__Instructions to follow__
Retype the listing lines exactly, starting at the line containing "This screenshot has width=1315, height=739." and ending at the last line of the listing, both included. Leave the pictures out.

__Data for processing__
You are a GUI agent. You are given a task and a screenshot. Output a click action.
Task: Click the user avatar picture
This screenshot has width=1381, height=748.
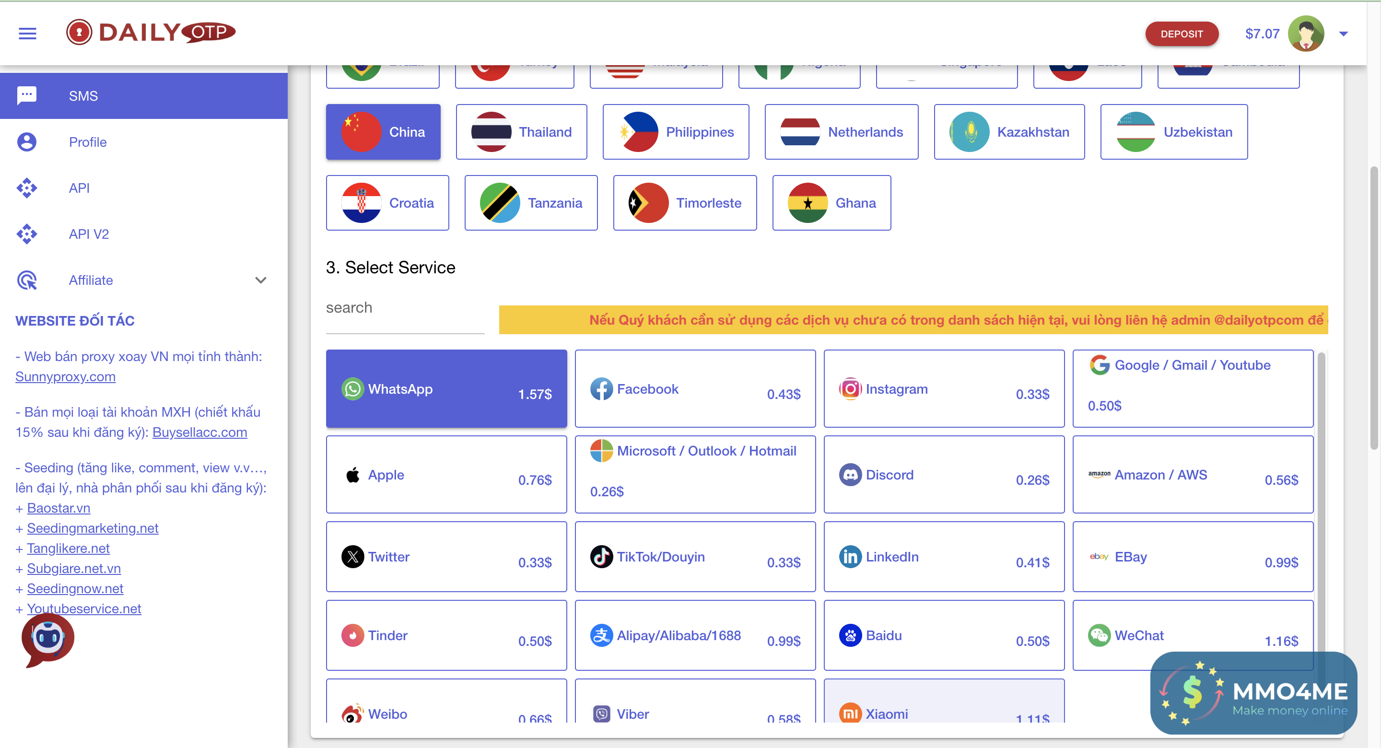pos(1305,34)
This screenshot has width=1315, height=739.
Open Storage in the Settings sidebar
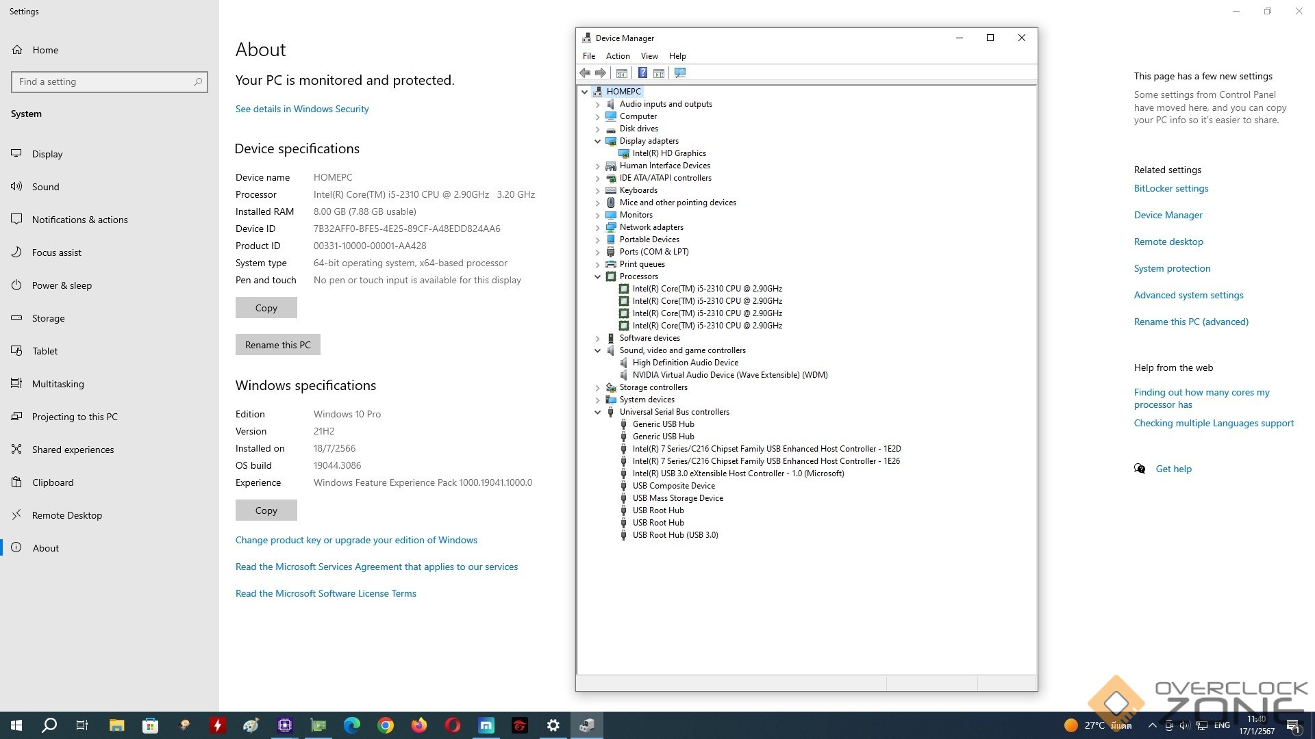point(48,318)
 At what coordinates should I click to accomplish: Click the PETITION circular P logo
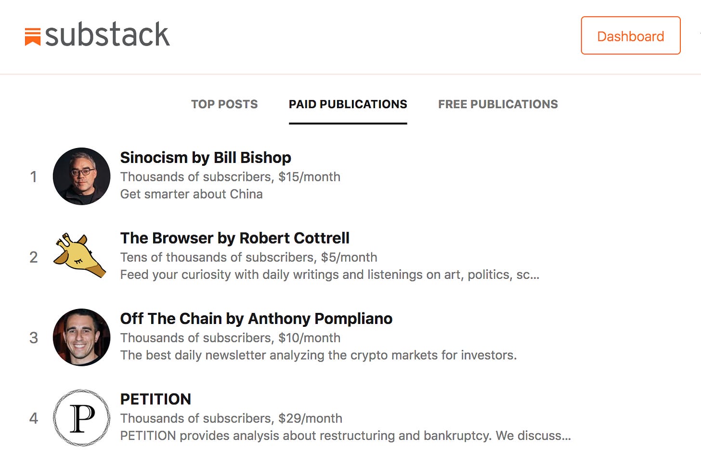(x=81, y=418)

__Correct answer__
This screenshot has width=1315, height=739.
Open Storage in the Settings sidebar
point(48,318)
 At what coordinates should I click to accomplish: Click the PETITION circular P logo
(x=81, y=418)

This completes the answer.